### GIVEN RECORDS
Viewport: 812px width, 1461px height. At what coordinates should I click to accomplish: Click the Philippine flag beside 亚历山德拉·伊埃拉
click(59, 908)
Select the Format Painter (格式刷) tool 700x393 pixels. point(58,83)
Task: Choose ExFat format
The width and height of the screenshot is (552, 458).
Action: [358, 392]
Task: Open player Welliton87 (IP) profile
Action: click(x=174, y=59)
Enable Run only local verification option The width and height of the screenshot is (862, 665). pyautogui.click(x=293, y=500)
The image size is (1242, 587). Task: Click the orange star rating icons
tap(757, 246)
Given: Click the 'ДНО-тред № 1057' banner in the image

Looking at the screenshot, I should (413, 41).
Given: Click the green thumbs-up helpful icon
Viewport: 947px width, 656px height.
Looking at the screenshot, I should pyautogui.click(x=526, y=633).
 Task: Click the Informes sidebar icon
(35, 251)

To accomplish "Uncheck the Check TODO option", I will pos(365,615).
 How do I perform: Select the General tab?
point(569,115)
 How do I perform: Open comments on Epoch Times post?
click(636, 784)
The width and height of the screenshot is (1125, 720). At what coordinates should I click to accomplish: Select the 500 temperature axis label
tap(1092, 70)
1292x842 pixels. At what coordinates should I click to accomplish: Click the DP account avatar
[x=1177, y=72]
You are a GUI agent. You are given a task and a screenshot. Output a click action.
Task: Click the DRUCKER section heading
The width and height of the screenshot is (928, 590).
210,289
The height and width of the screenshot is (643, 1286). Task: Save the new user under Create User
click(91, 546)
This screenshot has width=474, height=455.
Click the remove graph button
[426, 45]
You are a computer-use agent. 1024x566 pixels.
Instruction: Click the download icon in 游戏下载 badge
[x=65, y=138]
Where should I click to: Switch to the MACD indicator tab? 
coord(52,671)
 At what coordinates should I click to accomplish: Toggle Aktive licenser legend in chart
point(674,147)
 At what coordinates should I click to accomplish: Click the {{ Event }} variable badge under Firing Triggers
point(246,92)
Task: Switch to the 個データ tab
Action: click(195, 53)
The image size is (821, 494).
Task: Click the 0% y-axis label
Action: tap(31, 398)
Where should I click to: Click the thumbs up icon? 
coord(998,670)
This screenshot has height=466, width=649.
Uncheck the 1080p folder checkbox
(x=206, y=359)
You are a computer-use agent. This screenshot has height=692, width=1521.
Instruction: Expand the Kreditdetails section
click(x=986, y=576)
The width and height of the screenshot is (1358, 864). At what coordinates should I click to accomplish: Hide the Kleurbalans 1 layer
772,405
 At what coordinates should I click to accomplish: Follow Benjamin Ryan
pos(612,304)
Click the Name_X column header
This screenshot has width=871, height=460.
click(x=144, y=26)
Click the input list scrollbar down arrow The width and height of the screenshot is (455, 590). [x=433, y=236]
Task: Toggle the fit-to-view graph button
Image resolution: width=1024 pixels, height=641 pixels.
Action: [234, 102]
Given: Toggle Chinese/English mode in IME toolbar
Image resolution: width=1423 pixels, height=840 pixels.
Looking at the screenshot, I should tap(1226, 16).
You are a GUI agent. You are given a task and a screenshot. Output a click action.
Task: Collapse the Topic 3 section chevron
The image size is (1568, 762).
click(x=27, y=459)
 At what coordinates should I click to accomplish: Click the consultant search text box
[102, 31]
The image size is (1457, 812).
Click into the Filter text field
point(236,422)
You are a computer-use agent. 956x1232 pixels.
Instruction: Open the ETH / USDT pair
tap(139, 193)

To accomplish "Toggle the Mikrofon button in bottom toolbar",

### PROBLEM DETAILS
One stretch of the lines above is wanted, from the line that contains "The width and height of the screenshot is (1125, 720)." through the line that contains "This screenshot has height=466, width=649.". Output it exactly.

### ANSWER SECTION
The width and height of the screenshot is (1125, 720). At what coordinates should I click to accomplish: Select the 500 temperature axis label
tap(1092, 70)
1292x842 pixels. At what coordinates should I click to accomplish: Click the DP account avatar
[x=1177, y=72]
You are a GUI agent. You are given a task and a screenshot. Output a click action.
Task: Click the DRUCKER section heading
The width and height of the screenshot is (928, 590).
210,289
The height and width of the screenshot is (643, 1286). Task: Save the new user under Create User
click(91, 546)
This screenshot has width=474, height=455.
Click the remove graph button
[426, 45]
You are a computer-use agent. 1024x566 pixels.
Instruction: Click the download icon in 游戏下载 badge
[x=65, y=138]
Where should I click to: Switch to the MACD indicator tab? 
coord(52,671)
 At what coordinates should I click to accomplish: Toggle Aktive licenser legend in chart
point(674,147)
 At what coordinates should I click to accomplish: Click the {{ Event }} variable badge under Firing Triggers
point(246,92)
Task: Switch to the 個データ tab
Action: click(195, 53)
The image size is (821, 494).
Task: Click the 0% y-axis label
Action: tap(31, 398)
Where should I click to: Click the thumbs up icon? 
coord(998,670)
This screenshot has height=466, width=649.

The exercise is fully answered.